**ACTIVITY**
Your job with the data below: print everything from the line that holds "Expand the Local History submenu" down to the line that holds "Task: Decrease quantity for size 12m", ends included, exactly, and nothing else.

------------------------

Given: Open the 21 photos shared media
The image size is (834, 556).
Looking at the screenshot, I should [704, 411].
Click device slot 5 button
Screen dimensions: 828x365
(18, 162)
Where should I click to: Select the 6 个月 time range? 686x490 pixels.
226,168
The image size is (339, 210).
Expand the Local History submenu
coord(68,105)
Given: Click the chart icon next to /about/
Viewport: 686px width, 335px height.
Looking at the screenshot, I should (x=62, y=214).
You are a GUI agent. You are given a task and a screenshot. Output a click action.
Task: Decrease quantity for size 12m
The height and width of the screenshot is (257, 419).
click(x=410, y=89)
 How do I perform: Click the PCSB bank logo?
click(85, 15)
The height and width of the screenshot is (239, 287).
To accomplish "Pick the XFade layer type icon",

------------------------

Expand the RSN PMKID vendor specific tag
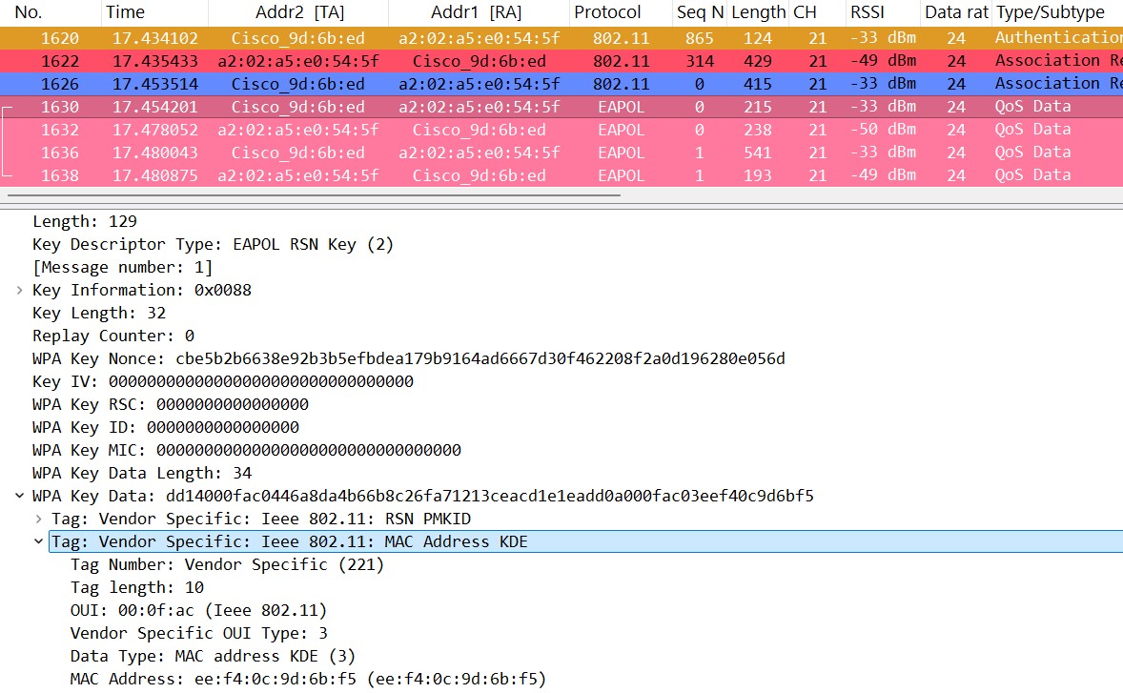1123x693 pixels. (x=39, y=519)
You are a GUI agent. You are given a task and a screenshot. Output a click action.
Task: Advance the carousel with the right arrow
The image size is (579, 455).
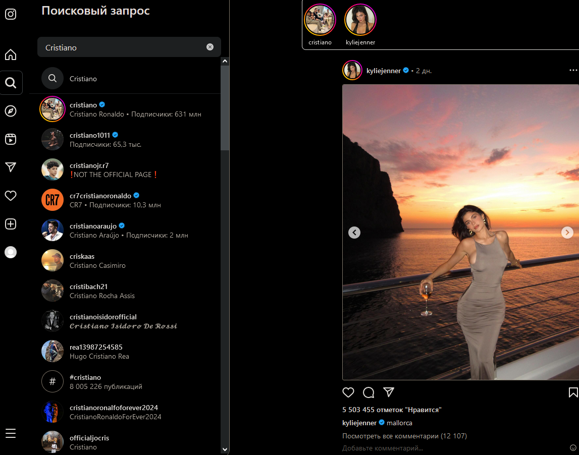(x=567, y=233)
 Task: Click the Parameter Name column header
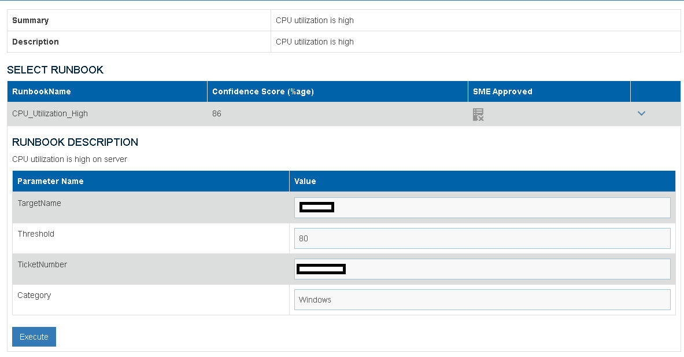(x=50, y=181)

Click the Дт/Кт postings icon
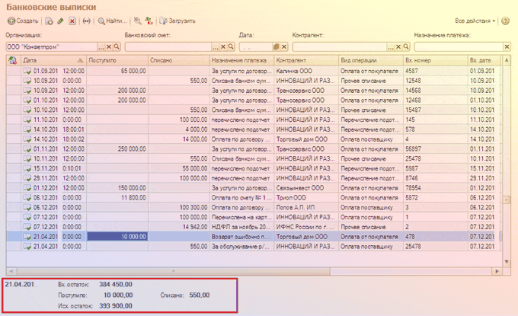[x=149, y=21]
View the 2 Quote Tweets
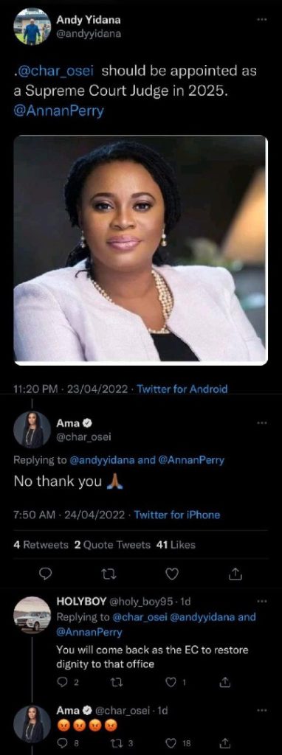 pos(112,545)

------------------------

**COMPLETED EXERCISE**
Expand the Local History submenu
coord(68,105)
Given: Click the chart icon next to /about/
Viewport: 686px width, 335px height.
Looking at the screenshot, I should (x=62, y=214).
You are a GUI agent. You are given a task and a screenshot. Output a click action.
Task: Decrease quantity for size 12m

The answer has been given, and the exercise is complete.